Но Монжюссо его не слушал.
— Сколько вы продержались? — спросил он, впервые оглядывая меня с интересом. — Минуту, две?
— Больше, — сказал я. — Вы же работали левой.
— Всё равно. Левая у меня много слабее, не та лёгкость. Но на тренировках… — Он почему-то не закончил фразы и переменил тему: — Ваших я знаю: встречался на фехтовальной дорожке. Но вас не помню. Не включали в команду?
— Бросил фехтованье, — сказал я: мне не хотелось «раскрываться». — Давно уже бросил.
— Жаль, — протянул он и взглянул на Каррези.
Я так и не понял, о чём он пожалел: об утраченном мной интересе к спортивной шпаге или о том, что поединок со мной отнял у него более двух драгоценных минут чемпиона. Каррези заметил моё недоумение и засмеялся:
— Гастон не был на этом поединке.
— Как это — не был? — не понял я. — А это?
Я осторожно пощупал косой шов на горле.
— Вините меня, — смущённо проговорил Каррези. — Я всё это придумал у себя на диване. Гастон, которого синтезировали и которому дали в руки такую же синтезированную шпагу, — это плод моего воображения. Как это было сделано, я отказываюсь понимать. Но действительный, настоящий Гастон даже не коснулся вас. Не сердитесь.
— Честно говоря, я даже не помню вас за табльдотом, — прибавил Монжюссо.
— Ложная жизнь, — напомнил мне Зернов наш разговор на лестнице. — Я допускал моделирование предположений или воображаемых ситуаций, — пояснил он Каррези.

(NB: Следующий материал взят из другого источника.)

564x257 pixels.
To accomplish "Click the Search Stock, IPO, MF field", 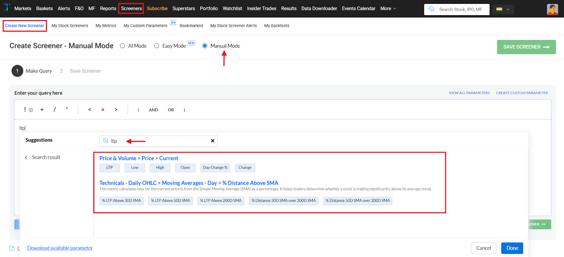I will click(x=460, y=10).
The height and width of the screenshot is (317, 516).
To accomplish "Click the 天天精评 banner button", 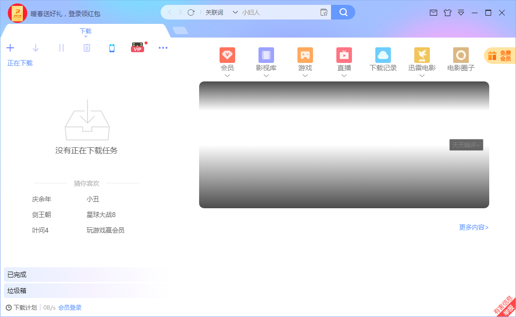I will [465, 145].
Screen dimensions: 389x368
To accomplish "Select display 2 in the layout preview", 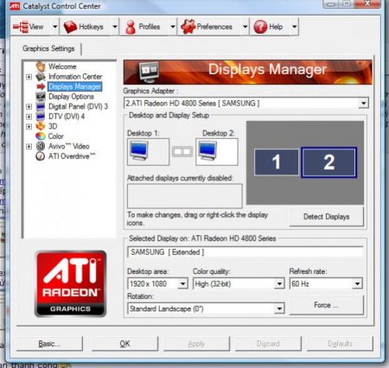I will click(328, 162).
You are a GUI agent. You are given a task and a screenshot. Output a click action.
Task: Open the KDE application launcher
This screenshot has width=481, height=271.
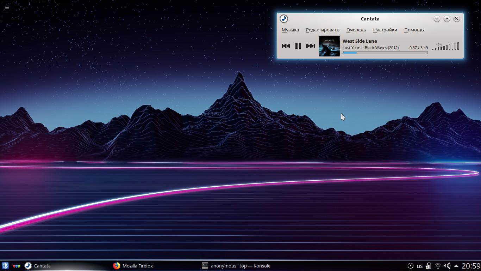point(5,266)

— А я ничего не допускал, — нетерпеливо отмахнулся тот, — да и не подпускал к себе эту мировую сенсацию. Сначала просто не верил, как в «летающие блюдца», а потом посмотрел ваш фильм и ахнул: дошло! Целую неделю ни о чём другом говорить не мог, затем привык, как привыкаешь к чему-то необычному, но повторяющемуся и, в общем, далёкому. Профессиональные интересы отвлекали и разум и сердце: даже в тот вечер накануне конгресса ни о чём не думал, кроме новой картины. Захотелось воскресить исторический фильм — не голливудскую патоку и не музейный экспонат, а нечто переоценённое глазами и мыслью нашего современника. И век выбрал, и героев, и, как у вас говорят, социально-исторический фон. А за табльдотом «звезду» нашёл и уговорил. Одна ситуация ему не нравилась: поединок левой рукой. Ну а мне виднее, как это ни странно. Я его помню на фехтовальной дорожке. Со шпагой в правой — слишком профессионален, не сумеет войти в образ. А в левой — бог! Неумная сила, ошибки, злость на себя и чудо естественности. Убедил. Разошлись. Прилёг в номере, думаю. Мешает красный свет. Чёрт с ним, зажмурился. И все представил — дорогу над морем, камень, виноградники, белую стену графского парка. И вдруг чушь какая-то: наёмники Гастона — он Бонвиль по роли — останавливают на дороге бродяг не бродяг, туристов не туристов, чужаков, одним словом. Не тот век, не тот сюжет. Хочу выбросить их из замысла и не могу — как прилипли. Тотчас же переключаюсь: пусть! Новый сюжетный поворот, даже оригинально: скажем, бродяги, уличные актёры. А Гастон у себя, естественно, тоже о фильме думает, не о сюжете, конечно, а о себе, все о той же дилемме: левой или правой. Я вступаю с ним в мысленный спор: горячусь, убеждаю, требую. Наконец приказываю: все!